The tragic death of actor Robin Williams left many sad and confused, wondering what could cause one of the greatest men in Hollywood to take his own life. A pathology report recently revealed, however, that prior to his death, Williams had diffuse Lewy Body dementia.

How Lewy Body Dementia Contributes to Depression and Hallucinations

Dan Steinberg/AP

A Difficult Diagnosis of Lewy Body Dementia

Lewy Body dementia (LBD) is one of the most common types of dementia that affects more than 1.4 million people in the United States. Specifically, 10-25% of all dementia cases.

However, it can be difficult to diagnose and many people who have it are initially diagnosed with Parkinson’s disease, a condition which Williams was also reportedly living with.
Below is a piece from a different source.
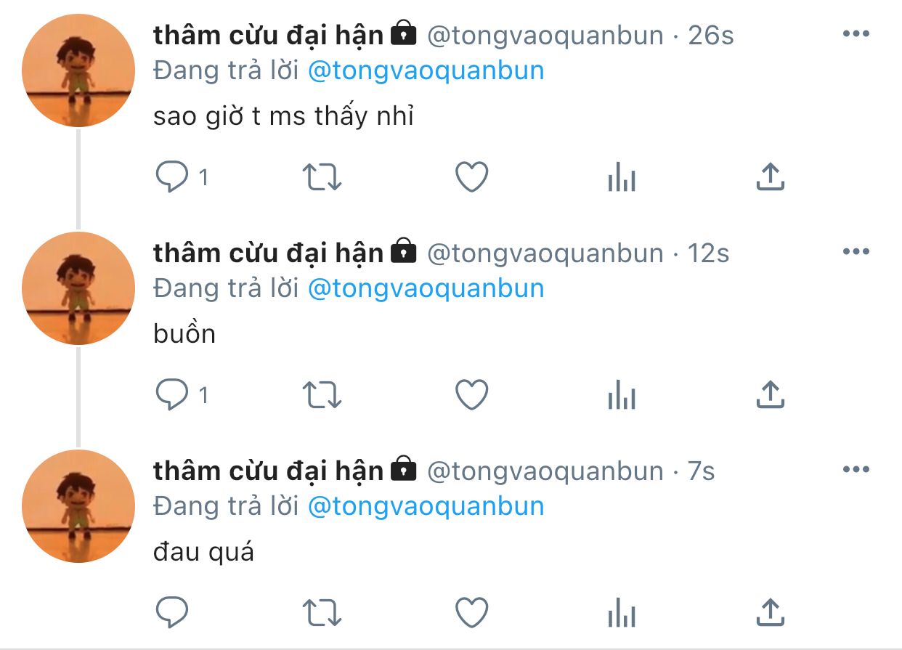Show analytics for the "buồn" tweet
The image size is (902, 650).
point(622,395)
Symptoms of LBD frequently overlap with symptoms of other dementias as well as Parkinson’s and include:

  • Visual hallucinations
  • Delusions
  • Rapid Eye Movement (REM) Sleep Disorder
  • Trouble initiating movement
  • Memory loss
  • Confusion
  • Hunched posture
  • Rigid muscles
  • Trouble balancing

Similar to other types of dementia, there is no single test to diagnose LBD, and no known cause or cure. Treatment options focus on controlling symptoms and can include cholinesterase inhibitors, antipsychotic drugs and antidepressants.

Lewy Body Dementia and Depression

Hallucinations and delusions are hallmarks of LBD, which Gayatri Devi, a neurologist and memory disorder specialist at Lenox Hill Hospital in New York, says can be made worse by some Parkinson’s medications:

“Patients with Lewy Body disease can hallucinate on their own but [then] give them a Parkinson’s drug, and it can make hallucinations worse. Drugs used to treat hallucinations can cause symptoms of Parkinson’s,” she says.
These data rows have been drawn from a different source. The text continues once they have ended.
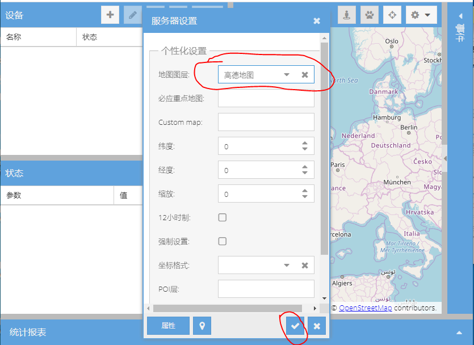This screenshot has height=345, width=474.
Task: Click the 属性 button
Action: [168, 326]
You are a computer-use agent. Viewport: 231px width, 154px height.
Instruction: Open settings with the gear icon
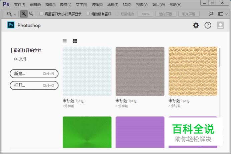[196, 25]
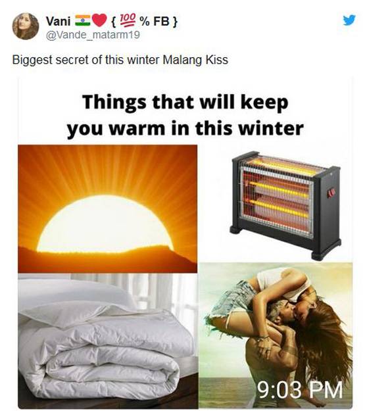Viewport: 365px width, 411px height.
Task: Open the @Vande_matarm19 handle link
Action: 93,35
Williams’ widow, Susan Schneider Williams, believes his dementia was the main factor in his suicide, saying, “It was not depression that killed Robin.” She continued:

“This was a very unique case and I pray to God that it will shed some light on Lewy bodies for the millions of people and their loved ones who are suffering with it. Because we didn’t know. He didn’t know.”

There is still much work to be done and so much more to understand about Lewy Body dementia.

Angela Taylor, programming director of the Lewy Body Dementia Association says, “Though his death is terribly sad, it’s an opportunity to inform people about this disease and the importance of early diagnosis.”